Figure 4. Displays the NCBI hits for each of the four target genes (16S, 18S, COI, and Cytb) for seven major marine invertebrate phyla: Annelida (A), Arthropoda (B), Bryozoa (C), Cnidaria (D), Echinodermata (E), Mollusca (F), and Porifera (G). Each “hit” represents an available sequence in NCBI using the search combination of phylum [AND] gene. The searches were manually checked to make sure the hits were targeted for that gene and a relevant marine invertebrate species. The COI gene is dominant and Cytb is the least used across all phyla.
Table 2. The number of available NCBI sequences or “hits” for a search string of seven major marine invertebrate phyla and four key gene regions used in molecular biology studies.

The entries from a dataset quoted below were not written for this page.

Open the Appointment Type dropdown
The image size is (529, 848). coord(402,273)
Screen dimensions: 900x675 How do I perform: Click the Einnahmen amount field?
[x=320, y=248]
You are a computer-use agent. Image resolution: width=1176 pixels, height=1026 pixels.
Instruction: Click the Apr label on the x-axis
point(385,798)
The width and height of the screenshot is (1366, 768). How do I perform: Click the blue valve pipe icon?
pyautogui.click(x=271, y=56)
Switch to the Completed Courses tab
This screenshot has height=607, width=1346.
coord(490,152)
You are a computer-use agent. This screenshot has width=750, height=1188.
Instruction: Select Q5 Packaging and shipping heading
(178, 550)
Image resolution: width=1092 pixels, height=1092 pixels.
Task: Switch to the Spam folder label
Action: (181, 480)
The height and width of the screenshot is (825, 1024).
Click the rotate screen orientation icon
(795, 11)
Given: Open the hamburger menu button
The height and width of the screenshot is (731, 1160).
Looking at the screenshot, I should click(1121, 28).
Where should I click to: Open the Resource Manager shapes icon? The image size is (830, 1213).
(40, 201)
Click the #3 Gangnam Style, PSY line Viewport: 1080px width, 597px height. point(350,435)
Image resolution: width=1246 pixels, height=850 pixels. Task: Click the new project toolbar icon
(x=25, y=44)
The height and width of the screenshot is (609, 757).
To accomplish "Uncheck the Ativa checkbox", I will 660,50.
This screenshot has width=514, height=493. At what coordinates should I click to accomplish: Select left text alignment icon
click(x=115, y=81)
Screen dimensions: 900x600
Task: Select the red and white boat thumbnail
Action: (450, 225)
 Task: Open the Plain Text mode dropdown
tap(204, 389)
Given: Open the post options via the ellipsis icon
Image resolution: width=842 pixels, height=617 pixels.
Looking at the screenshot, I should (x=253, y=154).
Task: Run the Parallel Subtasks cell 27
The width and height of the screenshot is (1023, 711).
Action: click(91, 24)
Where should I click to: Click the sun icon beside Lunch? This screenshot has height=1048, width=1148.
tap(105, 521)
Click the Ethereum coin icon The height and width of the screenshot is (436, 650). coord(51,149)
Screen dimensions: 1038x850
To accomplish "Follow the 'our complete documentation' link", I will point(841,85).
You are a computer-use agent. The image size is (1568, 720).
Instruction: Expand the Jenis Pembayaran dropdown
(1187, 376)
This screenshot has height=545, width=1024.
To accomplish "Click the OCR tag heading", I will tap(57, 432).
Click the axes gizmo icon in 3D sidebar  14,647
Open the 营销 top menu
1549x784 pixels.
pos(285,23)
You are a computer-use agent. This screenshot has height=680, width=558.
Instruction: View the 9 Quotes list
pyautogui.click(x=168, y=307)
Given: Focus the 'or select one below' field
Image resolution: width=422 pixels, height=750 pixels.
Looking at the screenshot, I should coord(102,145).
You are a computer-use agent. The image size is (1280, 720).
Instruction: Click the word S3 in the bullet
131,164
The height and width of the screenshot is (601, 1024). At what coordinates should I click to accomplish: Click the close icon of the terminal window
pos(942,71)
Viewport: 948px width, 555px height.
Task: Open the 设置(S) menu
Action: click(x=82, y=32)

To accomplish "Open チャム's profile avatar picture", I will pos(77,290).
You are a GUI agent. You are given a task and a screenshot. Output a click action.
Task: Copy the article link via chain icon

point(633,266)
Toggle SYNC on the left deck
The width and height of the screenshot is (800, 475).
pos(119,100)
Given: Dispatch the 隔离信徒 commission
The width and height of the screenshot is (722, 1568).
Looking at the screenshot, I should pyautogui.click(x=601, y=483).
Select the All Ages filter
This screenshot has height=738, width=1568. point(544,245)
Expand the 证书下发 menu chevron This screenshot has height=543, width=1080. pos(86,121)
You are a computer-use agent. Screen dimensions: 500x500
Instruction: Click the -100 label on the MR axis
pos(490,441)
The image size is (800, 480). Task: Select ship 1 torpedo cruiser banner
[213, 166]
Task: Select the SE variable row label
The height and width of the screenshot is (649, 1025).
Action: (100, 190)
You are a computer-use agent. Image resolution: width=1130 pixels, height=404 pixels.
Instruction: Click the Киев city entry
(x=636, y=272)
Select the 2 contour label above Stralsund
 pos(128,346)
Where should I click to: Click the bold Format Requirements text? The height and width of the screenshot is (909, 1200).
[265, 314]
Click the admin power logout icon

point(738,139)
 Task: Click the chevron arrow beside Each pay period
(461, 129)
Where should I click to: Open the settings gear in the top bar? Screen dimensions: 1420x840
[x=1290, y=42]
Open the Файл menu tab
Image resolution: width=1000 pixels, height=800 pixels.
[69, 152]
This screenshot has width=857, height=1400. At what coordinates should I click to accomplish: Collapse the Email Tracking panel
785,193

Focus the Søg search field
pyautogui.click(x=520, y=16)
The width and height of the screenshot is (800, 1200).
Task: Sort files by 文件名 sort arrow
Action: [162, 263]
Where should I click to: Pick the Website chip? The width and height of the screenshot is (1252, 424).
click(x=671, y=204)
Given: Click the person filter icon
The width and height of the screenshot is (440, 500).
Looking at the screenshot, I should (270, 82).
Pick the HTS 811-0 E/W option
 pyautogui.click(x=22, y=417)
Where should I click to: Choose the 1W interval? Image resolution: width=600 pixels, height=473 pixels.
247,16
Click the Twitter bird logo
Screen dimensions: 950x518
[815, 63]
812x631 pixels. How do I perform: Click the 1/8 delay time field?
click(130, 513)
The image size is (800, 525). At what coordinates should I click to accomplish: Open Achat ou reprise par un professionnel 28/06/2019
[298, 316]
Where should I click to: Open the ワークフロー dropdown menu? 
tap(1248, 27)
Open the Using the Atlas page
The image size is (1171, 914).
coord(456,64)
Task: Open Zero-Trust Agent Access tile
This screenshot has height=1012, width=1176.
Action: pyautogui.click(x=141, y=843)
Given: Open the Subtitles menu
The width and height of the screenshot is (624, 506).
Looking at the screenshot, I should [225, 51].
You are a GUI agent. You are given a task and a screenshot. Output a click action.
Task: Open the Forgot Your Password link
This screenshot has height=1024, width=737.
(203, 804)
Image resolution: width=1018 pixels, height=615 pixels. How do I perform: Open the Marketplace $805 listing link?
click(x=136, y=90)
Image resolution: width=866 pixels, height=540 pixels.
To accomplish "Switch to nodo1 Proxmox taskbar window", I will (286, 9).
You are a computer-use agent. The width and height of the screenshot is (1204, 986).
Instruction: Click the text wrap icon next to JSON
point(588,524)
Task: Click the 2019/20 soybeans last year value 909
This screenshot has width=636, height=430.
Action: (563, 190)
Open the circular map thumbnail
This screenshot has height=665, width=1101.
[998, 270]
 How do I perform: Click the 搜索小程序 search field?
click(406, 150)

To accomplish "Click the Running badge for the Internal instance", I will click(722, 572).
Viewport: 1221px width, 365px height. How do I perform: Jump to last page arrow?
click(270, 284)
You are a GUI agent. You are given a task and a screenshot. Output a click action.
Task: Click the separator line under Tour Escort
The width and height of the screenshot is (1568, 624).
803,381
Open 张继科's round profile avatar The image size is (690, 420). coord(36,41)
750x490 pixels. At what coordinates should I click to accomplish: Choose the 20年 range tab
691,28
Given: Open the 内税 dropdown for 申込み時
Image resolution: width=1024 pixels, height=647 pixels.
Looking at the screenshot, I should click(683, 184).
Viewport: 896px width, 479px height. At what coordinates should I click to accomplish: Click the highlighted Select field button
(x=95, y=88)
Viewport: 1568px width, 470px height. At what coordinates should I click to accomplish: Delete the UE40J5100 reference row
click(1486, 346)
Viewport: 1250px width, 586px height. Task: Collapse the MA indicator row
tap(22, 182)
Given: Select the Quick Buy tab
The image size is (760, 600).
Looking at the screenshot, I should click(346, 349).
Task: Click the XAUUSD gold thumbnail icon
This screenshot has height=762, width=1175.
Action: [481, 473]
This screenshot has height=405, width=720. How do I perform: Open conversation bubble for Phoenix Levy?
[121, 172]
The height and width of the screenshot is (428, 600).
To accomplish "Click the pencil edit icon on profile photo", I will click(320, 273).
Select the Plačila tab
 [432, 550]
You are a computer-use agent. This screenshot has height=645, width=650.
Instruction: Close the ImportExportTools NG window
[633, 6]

Addressing Current Challenges
Emerging Opportunities in Marine Invertebrate Research
Non-Invasive Methods: eDNA
Environmental DNA (eDNA) is DNA that is released from organisms into the environment in the form of shed cells, feces, gametes, etc., and is collected in a non-invasive manner from samples such as soil and water (Rees et al., 2014; Barnes and Turner, 2016). Depending on the goals of the project, researchers are able to utilize assays to target individual species of interest or use a multi-species approach through metabarcoding. This is a relatively new field, with the study of the invasive American bullfrog credited as the first use of targeted eDNA and the driver for the exponential rise in eDNA research (Ficetola et al., 2008; Seymour, 2019). However, this method has already been implemented for applications including but not limited to measuring biodiversity, population genetics, and government-supported programs for invasive species surveillance (Muha et al., 2017; Adams et al., 2019; Ruppert et al., 2019). Incorporating eDNA into monitoring efforts would be beneficial because these non-destructive sampling techniques are sensitive enough to detect the presence of rare invertebrate species or microscopic larvae during spawning events, which can be difficult to visually observe (Jerde et al., 2011). eDNA research is starting to become more widely accepted as a complementary or stand-alone method to traditional surveys and genetic techniques. The advancements in eDNA are giving researchers the opportunity to sample in extreme habitats where traditional methods are not feasible (Barnes and Turner, 2016; Cristescu and Hebert, 2018). For example, the Arctic and the deep-sea are both understudied environments where it is logistically challenging to collect physical specimens, so using eDNA is a more holistic approach in the detection of community diversity. The difficulties of sampling in these habitats include taxonomic uncertainty from morphological variation of invertebrate species, making eDNA a suitable and successful method for complementary analysis (Thomsen et al., 2016; Ruppert et al., 2019). Overall, the use of eDNA can increase knowledge of the biodiversity and geographic distribution of species, and it is also beneficial from a conservation perspective to minimize any anthropogenic impacts on any marine invertebrate species that researchers have yet to fully understand.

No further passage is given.